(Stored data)
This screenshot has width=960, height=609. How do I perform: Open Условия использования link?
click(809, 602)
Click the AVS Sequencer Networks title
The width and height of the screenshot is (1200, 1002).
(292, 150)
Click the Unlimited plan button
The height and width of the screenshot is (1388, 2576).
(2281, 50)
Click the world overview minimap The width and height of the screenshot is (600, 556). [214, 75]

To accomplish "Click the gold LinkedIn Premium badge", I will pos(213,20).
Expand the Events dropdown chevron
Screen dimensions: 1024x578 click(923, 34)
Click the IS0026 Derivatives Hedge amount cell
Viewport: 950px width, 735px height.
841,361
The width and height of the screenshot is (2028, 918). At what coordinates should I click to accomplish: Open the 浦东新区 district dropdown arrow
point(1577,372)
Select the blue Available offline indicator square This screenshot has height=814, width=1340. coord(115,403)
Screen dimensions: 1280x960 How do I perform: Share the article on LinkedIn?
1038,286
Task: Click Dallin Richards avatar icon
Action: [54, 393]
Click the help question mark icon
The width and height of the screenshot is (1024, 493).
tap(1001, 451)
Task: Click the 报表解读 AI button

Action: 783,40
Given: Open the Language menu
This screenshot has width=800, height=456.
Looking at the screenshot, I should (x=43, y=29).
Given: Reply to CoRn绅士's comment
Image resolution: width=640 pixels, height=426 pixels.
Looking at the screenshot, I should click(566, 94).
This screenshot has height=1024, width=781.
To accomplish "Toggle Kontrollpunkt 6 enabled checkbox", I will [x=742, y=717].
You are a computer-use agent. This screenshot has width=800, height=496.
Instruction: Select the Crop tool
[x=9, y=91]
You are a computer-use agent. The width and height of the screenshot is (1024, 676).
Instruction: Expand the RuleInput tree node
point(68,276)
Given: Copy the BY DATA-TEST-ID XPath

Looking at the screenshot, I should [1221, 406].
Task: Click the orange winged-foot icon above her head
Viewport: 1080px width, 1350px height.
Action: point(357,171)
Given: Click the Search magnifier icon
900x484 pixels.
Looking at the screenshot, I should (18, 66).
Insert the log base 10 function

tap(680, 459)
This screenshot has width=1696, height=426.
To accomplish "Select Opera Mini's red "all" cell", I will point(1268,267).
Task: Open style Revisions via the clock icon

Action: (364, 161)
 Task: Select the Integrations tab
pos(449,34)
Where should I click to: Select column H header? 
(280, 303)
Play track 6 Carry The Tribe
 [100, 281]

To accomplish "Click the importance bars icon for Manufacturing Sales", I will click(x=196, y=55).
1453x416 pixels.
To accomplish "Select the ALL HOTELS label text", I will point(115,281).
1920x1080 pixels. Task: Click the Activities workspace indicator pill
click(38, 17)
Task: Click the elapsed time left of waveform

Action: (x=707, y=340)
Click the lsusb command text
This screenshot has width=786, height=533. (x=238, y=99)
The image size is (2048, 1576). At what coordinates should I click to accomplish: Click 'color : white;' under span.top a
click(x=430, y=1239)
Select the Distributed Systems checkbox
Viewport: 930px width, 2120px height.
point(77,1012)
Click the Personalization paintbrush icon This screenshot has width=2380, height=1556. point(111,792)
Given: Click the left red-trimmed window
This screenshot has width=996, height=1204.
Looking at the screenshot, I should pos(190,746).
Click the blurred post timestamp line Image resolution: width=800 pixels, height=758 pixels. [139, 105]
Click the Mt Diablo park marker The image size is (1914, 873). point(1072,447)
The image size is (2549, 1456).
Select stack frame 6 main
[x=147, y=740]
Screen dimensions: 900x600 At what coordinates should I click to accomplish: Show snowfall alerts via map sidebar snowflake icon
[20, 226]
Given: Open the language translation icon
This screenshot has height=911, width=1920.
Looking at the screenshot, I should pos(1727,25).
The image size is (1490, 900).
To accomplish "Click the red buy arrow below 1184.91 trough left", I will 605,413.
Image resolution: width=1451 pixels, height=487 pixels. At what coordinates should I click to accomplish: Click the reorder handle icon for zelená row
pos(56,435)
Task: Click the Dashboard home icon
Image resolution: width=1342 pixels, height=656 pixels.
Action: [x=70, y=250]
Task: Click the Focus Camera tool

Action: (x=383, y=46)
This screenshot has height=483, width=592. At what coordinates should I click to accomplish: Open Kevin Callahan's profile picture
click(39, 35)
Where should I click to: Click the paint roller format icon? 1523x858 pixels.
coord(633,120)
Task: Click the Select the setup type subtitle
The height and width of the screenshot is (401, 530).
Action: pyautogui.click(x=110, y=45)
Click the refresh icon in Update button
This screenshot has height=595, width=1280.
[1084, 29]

* [Problem]: Output every line of the items above as a numbered list, omitting any blank lines.

* [Reply]:
1. This screenshot has width=960, height=609. How do I perform: Open Условия использования link?
2. click(809, 602)
3. Click the AVS Sequencer Networks title
4. The width and height of the screenshot is (1200, 1002).
5. (292, 150)
6. Click the Unlimited plan button
7. The height and width of the screenshot is (1388, 2576).
8. (2281, 50)
9. Click the world overview minimap The width and height of the screenshot is (600, 556). [214, 75]
10. To accomplish "Click the gold LinkedIn Premium badge", I will pos(213,20).
11. Expand the Events dropdown chevron
12. Screen dimensions: 1024x578 click(923, 34)
13. Click the IS0026 Derivatives Hedge amount cell
14. Viewport: 950px width, 735px height.
15. 841,361
16. The width and height of the screenshot is (2028, 918). At what coordinates should I click to accomplish: Open the 浦东新区 district dropdown arrow
17. point(1577,372)
18. Select the blue Available offline indicator square This screenshot has height=814, width=1340. coord(115,403)
19. Screen dimensions: 1280x960 How do I perform: Share the article on LinkedIn?
20. 1038,286
21. Task: Click Dallin Richards avatar icon
22. Action: [54, 393]
23. Click the help question mark icon
24. The width and height of the screenshot is (1024, 493).
25. tap(1001, 451)
26. Task: Click the 报表解读 AI button
27. Action: 783,40
28. Given: Open the Language menu
29. This screenshot has width=800, height=456.
30. Looking at the screenshot, I should (x=43, y=29).
31. Given: Reply to CoRn绅士's comment
32. Image resolution: width=640 pixels, height=426 pixels.
33. Looking at the screenshot, I should click(566, 94).
34. This screenshot has height=1024, width=781.
35. To accomplish "Toggle Kontrollpunkt 6 enabled checkbox", I will [x=742, y=717].
36. You are a computer-use agent. This screenshot has width=800, height=496.
37. Instruction: Select the Crop tool
38. [x=9, y=91]
39. You are a computer-use agent. The width and height of the screenshot is (1024, 676).
40. Instruction: Expand the RuleInput tree node
41. point(68,276)
42. Given: Copy the BY DATA-TEST-ID XPath
43. Looking at the screenshot, I should [1221, 406].
44. Task: Click the orange winged-foot icon above her head
45. Viewport: 1080px width, 1350px height.
46. Action: point(357,171)
47. Given: Click the Search magnifier icon
48. 900x484 pixels.
49. Looking at the screenshot, I should (18, 66).
50. Insert the log base 10 function
51. tap(680, 459)
52. This screenshot has width=1696, height=426.
53. To accomplish "Select Opera Mini's red "all" cell", I will point(1268,267).
54. Task: Open style Revisions via the clock icon
55. Action: (364, 161)
56.  Task: Select the Integrations tab
57. pos(449,34)
58. Where should I click to: Select column H header? 
59. (280, 303)
60. Play track 6 Carry The Tribe
61.  [100, 281]
62. To accomplish "Click the importance bars icon for Manufacturing Sales", I will click(x=196, y=55).
63. 1453x416 pixels.
64. To accomplish "Select the ALL HOTELS label text", I will point(115,281).
65. 1920x1080 pixels. Task: Click the Activities workspace indicator pill
66. click(38, 17)
67. Task: Click the elapsed time left of waveform
68. Action: (x=707, y=340)
69. Click the lsusb command text
70. This screenshot has width=786, height=533. (x=238, y=99)
71. The image size is (2048, 1576). At what coordinates should I click to accomplish: Click 'color : white;' under span.top a
72. click(x=430, y=1239)
73. Select the Distributed Systems checkbox
74. Viewport: 930px width, 2120px height.
75. point(77,1012)
76. Click the Personalization paintbrush icon This screenshot has width=2380, height=1556. point(111,792)
77. Given: Click the left red-trimmed window
78. This screenshot has width=996, height=1204.
79. Looking at the screenshot, I should pos(190,746).
80. Click the blurred post timestamp line Image resolution: width=800 pixels, height=758 pixels. [139, 105]
81. Click the Mt Diablo park marker The image size is (1914, 873). point(1072,447)
82. The image size is (2549, 1456).
83. Select stack frame 6 main
84. [x=147, y=740]
85. Screen dimensions: 900x600 At what coordinates should I click to accomplish: Show snowfall alerts via map sidebar snowflake icon
86. [20, 226]
87. Given: Open the language translation icon
88. This screenshot has height=911, width=1920.
89. Looking at the screenshot, I should pos(1727,25).
90. The image size is (1490, 900).
91. To accomplish "Click the red buy arrow below 1184.91 trough left", I will 605,413.
92. Image resolution: width=1451 pixels, height=487 pixels. At what coordinates should I click to accomplish: Click the reorder handle icon for zelená row
93. pos(56,435)
94. Task: Click the Dashboard home icon
95. Image resolution: width=1342 pixels, height=656 pixels.
96. Action: [x=70, y=250]
97. Task: Click the Focus Camera tool
98. Action: (x=383, y=46)
99. This screenshot has height=483, width=592. At what coordinates should I click to accomplish: Open Kevin Callahan's profile picture
100. click(39, 35)
101. Where should I click to: Click the paint roller format icon? 1523x858 pixels.
102. coord(633,120)
103. Task: Click the Select the setup type subtitle
104. The height and width of the screenshot is (401, 530).
105. Action: pyautogui.click(x=110, y=45)
106. Click the refresh icon in Update button
107. This screenshot has height=595, width=1280.
108. [1084, 29]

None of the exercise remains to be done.